**WORK ORDER**
Both the line below containing "Where should I" and the line containing "You are a GUI", along with every line between them, should be repeated exactly; no other line belongs in the answer.

Collection entries:
——
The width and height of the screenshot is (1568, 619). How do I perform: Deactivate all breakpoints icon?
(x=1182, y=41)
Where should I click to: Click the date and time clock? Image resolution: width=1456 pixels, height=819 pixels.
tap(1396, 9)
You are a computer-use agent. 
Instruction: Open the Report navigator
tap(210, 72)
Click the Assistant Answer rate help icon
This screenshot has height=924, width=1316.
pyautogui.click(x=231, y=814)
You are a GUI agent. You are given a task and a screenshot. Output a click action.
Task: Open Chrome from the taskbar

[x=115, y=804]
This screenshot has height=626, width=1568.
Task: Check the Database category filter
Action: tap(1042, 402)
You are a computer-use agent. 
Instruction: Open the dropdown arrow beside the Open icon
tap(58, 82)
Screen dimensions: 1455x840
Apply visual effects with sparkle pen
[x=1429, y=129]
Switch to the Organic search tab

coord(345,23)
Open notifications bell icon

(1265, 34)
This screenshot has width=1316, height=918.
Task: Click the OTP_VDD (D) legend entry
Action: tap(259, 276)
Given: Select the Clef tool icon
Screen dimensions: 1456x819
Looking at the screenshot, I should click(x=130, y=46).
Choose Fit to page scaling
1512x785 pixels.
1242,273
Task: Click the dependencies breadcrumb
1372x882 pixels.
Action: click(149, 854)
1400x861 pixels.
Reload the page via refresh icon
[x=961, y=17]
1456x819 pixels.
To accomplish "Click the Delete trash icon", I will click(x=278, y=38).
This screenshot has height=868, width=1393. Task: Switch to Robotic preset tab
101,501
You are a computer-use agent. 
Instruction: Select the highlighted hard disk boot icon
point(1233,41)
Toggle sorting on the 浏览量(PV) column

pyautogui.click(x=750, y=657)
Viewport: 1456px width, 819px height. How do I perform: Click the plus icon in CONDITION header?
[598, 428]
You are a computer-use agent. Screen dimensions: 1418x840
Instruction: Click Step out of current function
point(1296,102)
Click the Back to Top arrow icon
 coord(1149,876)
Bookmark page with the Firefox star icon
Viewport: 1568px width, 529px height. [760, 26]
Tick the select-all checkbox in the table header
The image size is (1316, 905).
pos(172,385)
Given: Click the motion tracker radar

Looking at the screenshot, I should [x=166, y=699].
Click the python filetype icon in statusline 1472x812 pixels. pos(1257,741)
——
**EXERCISE RESULT**
Where should I click to: Click the date and time clock? Image resolution: width=1456 pixels, height=819 pixels.
tap(1396, 9)
You are a computer-use agent. 
Instruction: Open the Report navigator
tap(210, 72)
Click the Assistant Answer rate help icon
This screenshot has height=924, width=1316.
pyautogui.click(x=231, y=814)
You are a GUI agent. You are given a task and a screenshot. Output a click action.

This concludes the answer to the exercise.